Cominciamo con il sistema della valutazione, forse un ambito debole della scuola italiana. Il termine valutazione dovrebbe mettere in evidenza ciò che uno studente sa fare e i suoi punti di forza; una buona valutazione serve per rafforzare gli aspetti positivi di una persona, se teniamo a mente questo e lo mettiamo in pratica possiamo intervenire anche su altri ambiti più deboli. Il voto però non dà questa possibilità e per questo il suo uso dovrebbe essere riformato. Oggi c’è un tentativo di guardare proprio al voto come elemento centrale della valutazione, tornando indietro rispetto a dei percorsi che si sono fatti in questi ultimi anni; ritengo questa inversione di marcia profondamente sbagliata e rischiosa. Dobbiamo però vedere e dare risonanza agli esempi virtuosi; anche nel nostro Paese ci sono tanti esempi di sperimentazione che dovrebbero essere valorizzati. La scuola italiana infatti è una realtà dinamica, non è una ferma, ma ha bisogno di rafforzare questi percorsi di innovazione. Rispetto alle difficoltà, credo che la prima, la più grande sia quella di crederci nella scuola, perché noi tutti parliamo della scuola come un aspetto fondamentale della società, un’istituzione indispensabile per una crescita positiva, poi però non siamo coerenti in questo, nelle azioni concrete che facciamo.

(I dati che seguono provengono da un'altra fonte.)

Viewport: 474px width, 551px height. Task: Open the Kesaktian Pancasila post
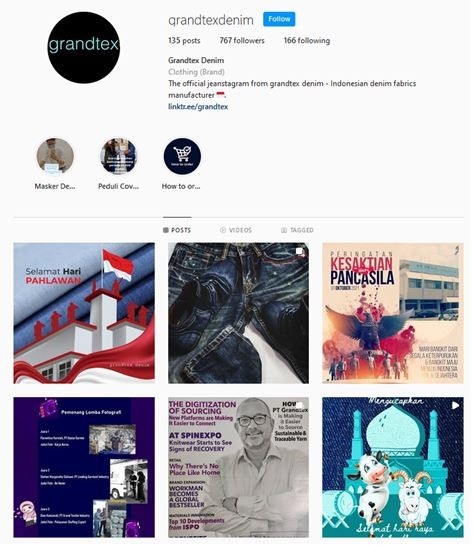click(393, 313)
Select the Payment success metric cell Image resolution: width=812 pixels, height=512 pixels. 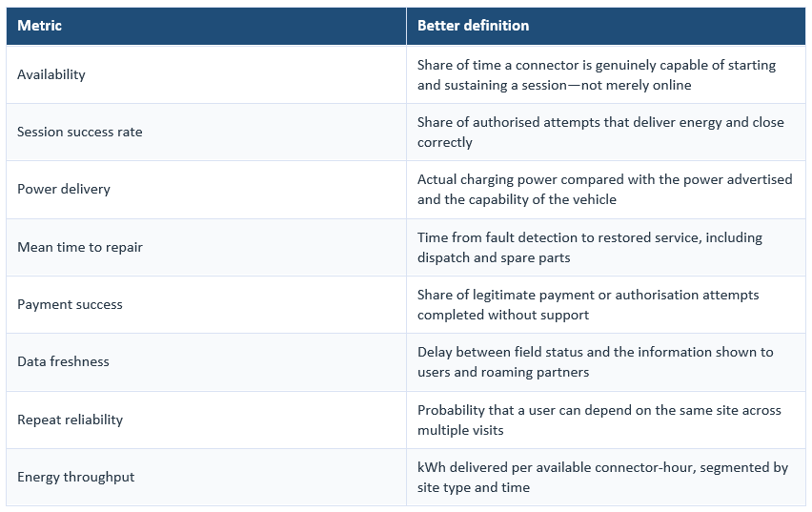(x=206, y=305)
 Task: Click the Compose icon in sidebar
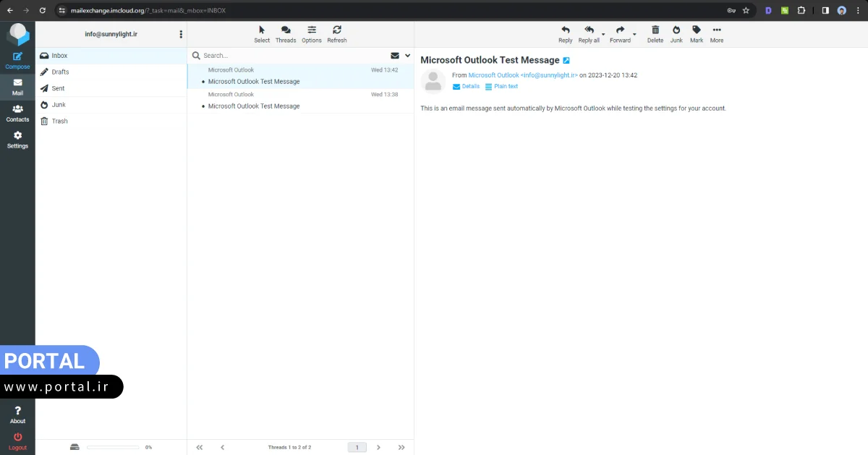17,57
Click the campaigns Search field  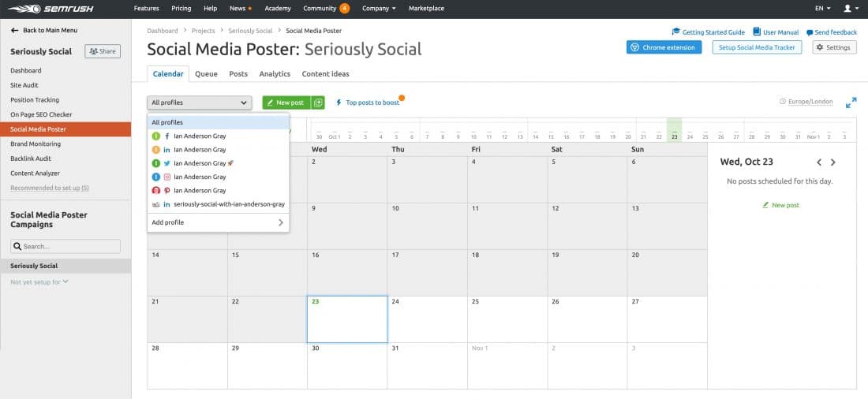[x=65, y=246]
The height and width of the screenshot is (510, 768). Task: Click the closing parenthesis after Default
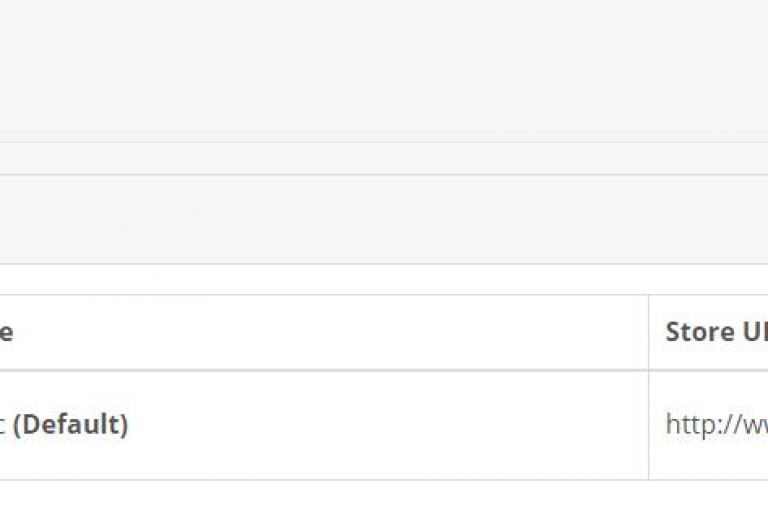click(x=124, y=424)
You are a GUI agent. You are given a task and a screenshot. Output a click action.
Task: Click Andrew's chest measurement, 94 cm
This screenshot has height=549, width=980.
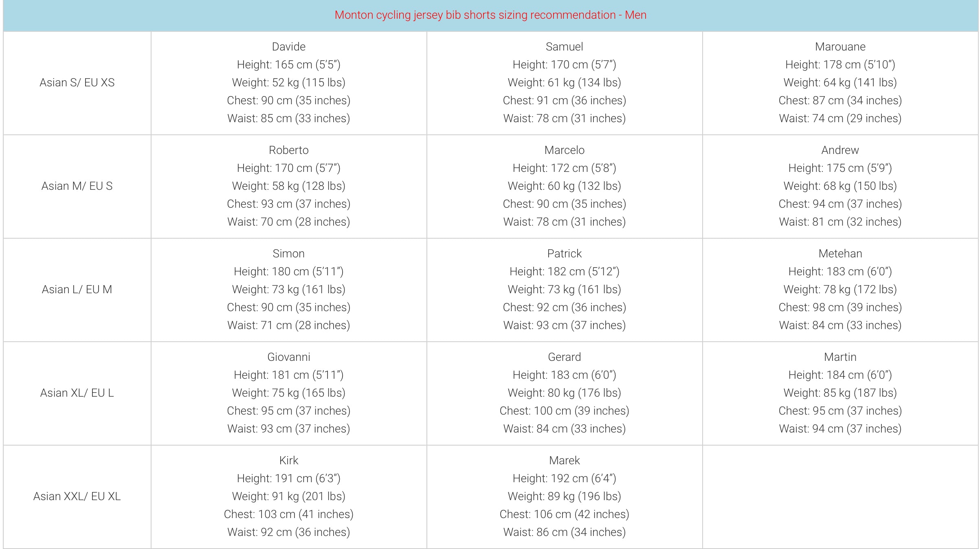tap(840, 204)
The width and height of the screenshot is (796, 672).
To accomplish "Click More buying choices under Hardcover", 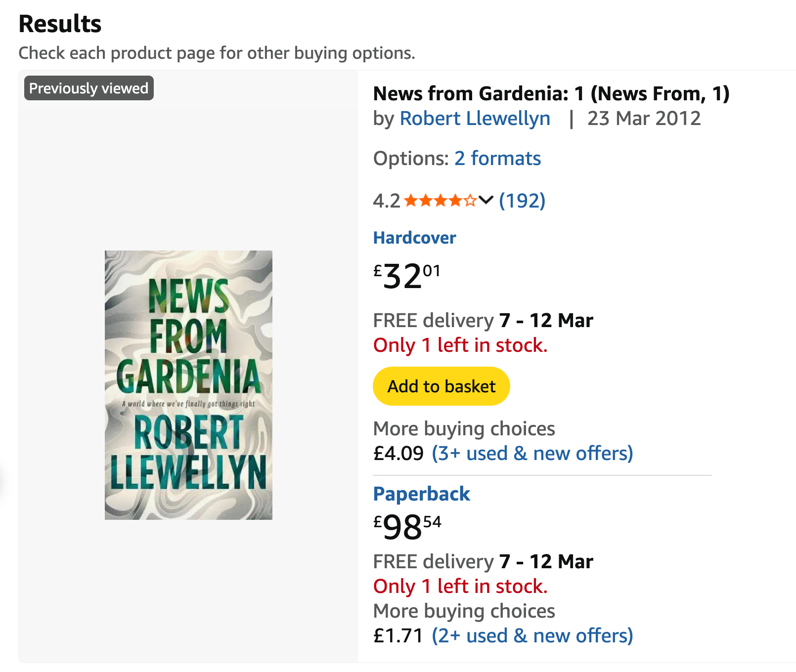I will tap(464, 428).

Basti pensare a quali e quante poche risorse vengono destinate alla scuola. Si pensi anche ai docenti; oggi essere professionisti all’interno della scuola necessita di tante competenze che devono essere alimentate quotidianamente attraverso la formazione e l’autoformazione ma è evidente che il riconoscimento esistente dal punto di vista professionale, e anche sociale, per questo difficile mestiere, è assolutamente insufficiente nelnostro paese.
Dal suo punto di vista, che cosa non dobbiamo dimenticare quando parliamo di una nuova scuola?
Direi i patti educativi di comunità. Oggi la scuola deve avere, lo doveva avere anche in passato in realtà, un forte radicamento territoriale. Cosa significa? Significa essere un punto di riferimento ed essere allo stesso momento un soggetto che si relaziona in maniera positiva con altri soggetti che hanno una funzione nell’ambito formativo. Lo sviluppo dei patti educativi di comunità e di patti territoriali rappresenta un punto molto importante secondo me. Vi porto un esempio concreto di cosa si potrebbe fare: nel 1974, un bel po’ di tempo fa, sono stati ideati i cosiddetti “decreti delegati” i quali hanno dato un’organizzazione nuova alla scuola, dando la possibilità di partecipazione dei genitori a momenti importanti come il Consiglio d’Istituto o la rappresentanza all’interno dei consigli di classe. Questo ha permesso di sviluppare una cultura democratica all’interno della scuola, ma ora è tempo di andare oltre. Ad esempio una programmazione che veda collaborare soggetti istituzionali (Comuni), locali (può essere la municipalità nel nostro caso), ma anche soggetti importanti come sono gli stakeholders, cioè i soggetti che operano in un territorio e danno un contributo sicuramente significativo, è oggi fondamentale. Pensate se le istituzioni culturali e sportive che lavorano con i ragazzi, ma anche con gli adulti, partecipassero alla progettazione, alla programmazione dell’offerta formativa e delle attività educative… non avremmo forse una scuola migliore, più interconnessa con la società e con la realtà che i nostri ragazzi devono conoscere e con cui devono imparare a relazionarsi? E la società stessa, le istituzioni non ne troverebbero giovamento? Sono certo che la risposta sia affermativa.